• [Цитируемый текст]
+-------+

Нельзя утверждать абсолютным образом, что толпа не рассуждает и не
подчиняется рассуждениям. Но аргументы, употребляемые ею, и те, которые на
нее действуют, принадлежат с точки зрения логики к такому разряду, что разве
только на основании аналогии их можно назвать рассуждениями.
Рассуждения толпы, несмотря на свое невысокое достоинство, также
основываются на ассоциациях, как и рассуждения более возвышенного рода, но
они связаны между собой лишь кажущейся аналогией и последовательностью. В
них замечается точно такая же связь, как и в идеях эскимоса, знающего по
опыту, что лед прозрачен и тает во рту, и выводящего отсюда заключение, что
и стекло, как прозрачное тело, должно также таять во рту; или же в идеях
дикаря, полагающего, что если он съест сердце мужественного врага, то тем
самым усвоит себе его храбрость; или в идеях рабочего, подвергавшегося
эксплуатации со стороны своего хозяина и выводящего отсюда заключение, что
все хозяйства должны быть эксплуататорами.

+-------+

• [Исходные данные]

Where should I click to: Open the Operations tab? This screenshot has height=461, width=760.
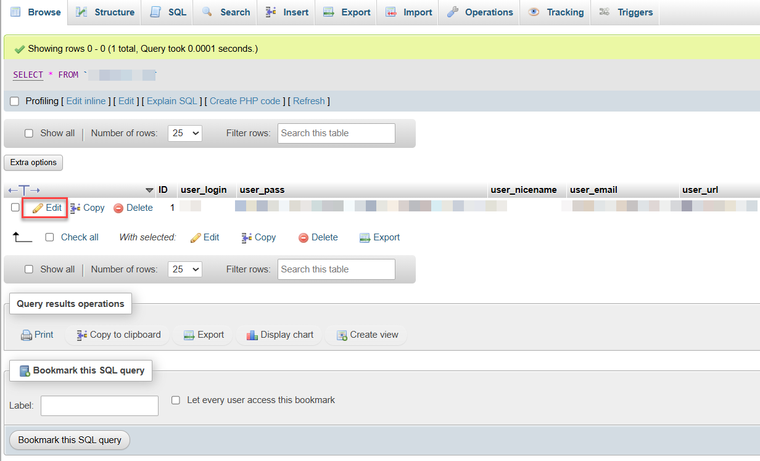(479, 12)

+-------+

• [Поставленная задача 1]
Ответьте по фрагменту о рассуждениях толпы:
(a) На каком основании аргументы толпы можно назвать рассуждениями?
(b) Какое заключение о стекле делает эскимос?
(c) Что, по мнению дикаря, он усвоит, если съест сердце мужественного врага?
• [Поставленная задача 2] Пожалуйста, выпишите из фрагмента о рассуждениях толпы отрывок между словами «Нельзя утверждать абсолютным» и «можно назвать рассуждениями.» включительно.
• [Поставленная задача 3] Продолжите фрагмент о рассуждениях толпы с того места, на котором он заканчивается.

• [Письменный ответ 1]
(a) Только на основании аналогии.
(b) Что стекло, как прозрачное тело, тоже должно таять во рту.
(c) Храбрость этого врага.

• [Письменный ответ 2]
Нельзя утверждать абсолютным образом, что толпа не рассуждает и не
подчиняется рассуждениям. Но аргументы, употребляемые ею, и те, которые на
нее действуют, принадлежат с точки зрения логики к такому разряду, что разве
только на основании аналогии их можно назвать рассуждениями.

• [Письменный ответ 3]
Ассоциация разнородных вещей, имеющих лишь кажущееся отношение друг к
другу, и немедленное обобщение частных случаев -- вот характеристичные черты
рассуждений толпы. Подобного рода аргументация всегда выставляется теми, кто
умеет управлять толпой, и это единственная, которая может влиять на нее.
Сцепление логических рассуждений совершенно непонятно толпе, вот почему нам
и дозволяется говорить, что толпа не рассуждает или рассуждает ложно и не
подчиняется влиянию рассуждений. Не раз приходится удивляться, как плохи в
чтении речи, имевшие огромное влияние на толпу, слушавшую их. Не следует,
однако, забывать, что эти речи предназначались именно для того, чтобы увлечь
толпу, а нс для того, чтобы их читали философы. Оратор, находящийся в тесном
общении с толпой, умеет вызвать образы, увлекающие ее. Если он успеет в
этом, то цель его будет достигнута, и двадцать томов речей, всегда
придуманных потом, зачастую не стоят нескольких удачных фраз, произнесенных
в должную минуту и подействовавших на умы тех, кого нужно было убедить.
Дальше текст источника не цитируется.